IBS is one of those mystery ailments that affects a large proportion of the population but doesn't have an obvious cause. It is believed to be linked to stress, which would explain why I developed it in Japan, while certain foods are thought to be triggers, provoking bouts of the disease.
There is no cure for IBS, though the symptoms do often ease or even disappear. So, once I had a label for my condition, I experimented with ways of controlling it. I started out with colonic irrigation, which is recommended to flush out the bowel, but it is not for the faint-hearted.
At the same time, I cut out wheat, gluten, dairy, meat, alcohol and caffeine -- in fact almost all things that makes eating and drinking fun -- and also took a course of probiotic supplements to add healthy bacteria to my gut.
But I found it difficult to stick to the diet and soon got bored.
It was then that I had a bit of a breakthrough. My mum gave me Dr Gillian McKeith's You Are What You Eat book with its explanation of a "food separation diet". The TV presenter is not a medical doctor, but her regime has helped to turn my life around.
She advises those with a weak digestive system to avoid eating proteins and carbohydrates together as it makes them more difficult to digest.
And most important of all, she says, never eat fruit after a meal.

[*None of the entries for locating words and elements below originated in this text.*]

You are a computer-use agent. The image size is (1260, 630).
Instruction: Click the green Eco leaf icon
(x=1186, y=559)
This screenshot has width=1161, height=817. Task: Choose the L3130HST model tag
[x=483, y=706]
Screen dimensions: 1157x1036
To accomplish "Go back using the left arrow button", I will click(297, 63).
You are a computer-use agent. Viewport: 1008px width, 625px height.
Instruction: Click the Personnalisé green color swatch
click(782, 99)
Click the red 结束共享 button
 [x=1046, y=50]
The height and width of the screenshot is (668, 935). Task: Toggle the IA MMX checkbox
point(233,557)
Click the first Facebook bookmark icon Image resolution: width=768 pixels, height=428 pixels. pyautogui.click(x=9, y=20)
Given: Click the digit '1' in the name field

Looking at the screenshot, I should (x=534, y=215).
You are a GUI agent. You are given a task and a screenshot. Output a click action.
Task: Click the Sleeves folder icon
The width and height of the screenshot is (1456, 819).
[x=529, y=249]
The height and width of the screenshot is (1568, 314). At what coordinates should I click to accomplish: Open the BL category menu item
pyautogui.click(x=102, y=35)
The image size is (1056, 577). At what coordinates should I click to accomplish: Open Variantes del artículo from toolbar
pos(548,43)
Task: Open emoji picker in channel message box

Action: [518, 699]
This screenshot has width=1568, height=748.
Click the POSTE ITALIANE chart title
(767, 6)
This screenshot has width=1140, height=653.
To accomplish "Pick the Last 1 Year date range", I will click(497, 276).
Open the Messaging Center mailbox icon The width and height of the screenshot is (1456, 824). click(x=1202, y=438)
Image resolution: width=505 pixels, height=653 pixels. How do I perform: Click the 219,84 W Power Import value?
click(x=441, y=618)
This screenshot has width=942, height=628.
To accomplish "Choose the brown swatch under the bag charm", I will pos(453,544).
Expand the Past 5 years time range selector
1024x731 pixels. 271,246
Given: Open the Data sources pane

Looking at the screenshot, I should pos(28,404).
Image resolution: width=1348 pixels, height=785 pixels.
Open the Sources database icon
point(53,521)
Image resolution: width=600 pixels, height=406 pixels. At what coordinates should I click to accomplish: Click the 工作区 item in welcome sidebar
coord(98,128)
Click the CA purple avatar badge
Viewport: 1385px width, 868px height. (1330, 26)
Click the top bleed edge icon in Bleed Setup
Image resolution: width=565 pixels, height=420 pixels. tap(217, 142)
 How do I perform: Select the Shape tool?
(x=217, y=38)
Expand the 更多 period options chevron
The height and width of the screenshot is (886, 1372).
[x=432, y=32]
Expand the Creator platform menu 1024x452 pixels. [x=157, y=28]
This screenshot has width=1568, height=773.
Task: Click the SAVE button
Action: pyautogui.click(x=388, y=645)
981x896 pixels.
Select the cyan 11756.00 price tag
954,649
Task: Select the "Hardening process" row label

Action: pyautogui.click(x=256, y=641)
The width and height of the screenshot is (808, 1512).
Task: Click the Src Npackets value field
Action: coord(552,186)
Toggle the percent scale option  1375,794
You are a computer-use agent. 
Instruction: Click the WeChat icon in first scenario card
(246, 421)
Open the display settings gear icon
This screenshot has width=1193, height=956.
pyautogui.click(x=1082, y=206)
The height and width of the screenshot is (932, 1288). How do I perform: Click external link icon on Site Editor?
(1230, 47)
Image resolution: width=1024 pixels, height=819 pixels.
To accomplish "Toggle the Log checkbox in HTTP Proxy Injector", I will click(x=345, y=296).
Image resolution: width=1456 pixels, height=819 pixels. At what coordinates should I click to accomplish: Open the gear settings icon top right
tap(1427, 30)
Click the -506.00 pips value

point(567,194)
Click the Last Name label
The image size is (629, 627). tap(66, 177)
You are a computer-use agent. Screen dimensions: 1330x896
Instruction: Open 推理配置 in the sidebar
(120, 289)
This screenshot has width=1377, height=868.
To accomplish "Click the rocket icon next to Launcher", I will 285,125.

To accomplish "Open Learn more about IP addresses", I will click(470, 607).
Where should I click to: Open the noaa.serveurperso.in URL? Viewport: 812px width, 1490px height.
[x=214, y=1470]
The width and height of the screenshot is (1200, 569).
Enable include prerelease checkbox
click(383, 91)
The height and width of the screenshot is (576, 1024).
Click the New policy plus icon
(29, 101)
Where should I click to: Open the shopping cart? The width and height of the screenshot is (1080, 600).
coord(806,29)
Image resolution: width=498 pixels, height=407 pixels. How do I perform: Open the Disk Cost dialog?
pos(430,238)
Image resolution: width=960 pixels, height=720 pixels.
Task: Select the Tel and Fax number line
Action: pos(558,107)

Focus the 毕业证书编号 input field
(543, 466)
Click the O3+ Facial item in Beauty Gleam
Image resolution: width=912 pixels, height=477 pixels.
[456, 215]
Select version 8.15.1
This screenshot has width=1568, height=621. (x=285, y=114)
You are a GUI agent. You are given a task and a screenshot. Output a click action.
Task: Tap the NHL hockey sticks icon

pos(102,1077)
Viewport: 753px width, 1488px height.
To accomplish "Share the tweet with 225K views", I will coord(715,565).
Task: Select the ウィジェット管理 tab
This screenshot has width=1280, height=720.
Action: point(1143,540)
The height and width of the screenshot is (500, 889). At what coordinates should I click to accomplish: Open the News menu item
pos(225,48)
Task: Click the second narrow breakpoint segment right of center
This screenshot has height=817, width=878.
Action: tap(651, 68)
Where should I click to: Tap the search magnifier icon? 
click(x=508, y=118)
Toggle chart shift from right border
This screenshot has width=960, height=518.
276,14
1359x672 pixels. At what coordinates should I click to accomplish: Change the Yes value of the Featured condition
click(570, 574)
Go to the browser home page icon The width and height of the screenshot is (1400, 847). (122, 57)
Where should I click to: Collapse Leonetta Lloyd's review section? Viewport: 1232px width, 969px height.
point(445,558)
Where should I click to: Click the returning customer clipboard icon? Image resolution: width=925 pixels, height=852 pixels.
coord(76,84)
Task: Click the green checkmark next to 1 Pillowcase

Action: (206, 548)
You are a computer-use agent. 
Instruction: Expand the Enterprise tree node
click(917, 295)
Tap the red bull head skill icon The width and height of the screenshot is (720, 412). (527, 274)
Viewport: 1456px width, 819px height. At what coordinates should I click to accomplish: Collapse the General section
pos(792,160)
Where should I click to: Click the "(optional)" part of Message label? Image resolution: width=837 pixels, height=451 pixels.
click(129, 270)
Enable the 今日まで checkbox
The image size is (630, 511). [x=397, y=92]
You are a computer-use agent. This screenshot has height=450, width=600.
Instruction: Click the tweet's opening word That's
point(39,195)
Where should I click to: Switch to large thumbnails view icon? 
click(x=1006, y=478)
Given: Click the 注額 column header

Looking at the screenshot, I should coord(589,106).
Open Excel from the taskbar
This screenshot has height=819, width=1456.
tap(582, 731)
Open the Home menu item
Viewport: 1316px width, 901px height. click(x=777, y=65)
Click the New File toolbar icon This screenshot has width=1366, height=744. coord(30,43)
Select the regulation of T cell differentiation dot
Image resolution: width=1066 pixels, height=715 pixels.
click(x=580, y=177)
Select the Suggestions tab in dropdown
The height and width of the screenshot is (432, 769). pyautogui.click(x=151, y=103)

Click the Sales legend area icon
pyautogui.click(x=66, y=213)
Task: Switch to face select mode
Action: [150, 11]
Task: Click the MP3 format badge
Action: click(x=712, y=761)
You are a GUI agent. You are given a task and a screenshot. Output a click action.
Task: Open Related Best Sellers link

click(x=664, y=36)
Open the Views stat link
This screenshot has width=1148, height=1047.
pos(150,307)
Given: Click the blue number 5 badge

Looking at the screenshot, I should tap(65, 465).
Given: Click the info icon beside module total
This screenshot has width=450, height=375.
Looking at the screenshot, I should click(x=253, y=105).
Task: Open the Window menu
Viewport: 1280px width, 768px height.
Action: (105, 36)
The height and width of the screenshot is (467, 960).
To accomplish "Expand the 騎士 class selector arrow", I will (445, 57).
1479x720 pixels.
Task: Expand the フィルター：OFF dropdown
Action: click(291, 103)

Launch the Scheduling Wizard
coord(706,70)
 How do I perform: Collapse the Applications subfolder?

She also advises drinking warm water with lemon first thing in the morning instead of cold water and chewing food slowly.
The last is perhaps an obvious suggestion, but as I used to almost gobble my meals whole, it had an impact on my ability to digest.
Although I was only able to stick to food separation for a couple of weeks, my IBS symptoms gradually disappeared over the next six months.
Not everything can work for everyone. But I believe that by taking on board those suggestions that did me some good, and combining this with a balanced diet, packed with fresh vegetables, I have improved my well-being.
By taking the time to cleanse my system and give my body a break, I am now able to eat all those foods that I was advised to avoid.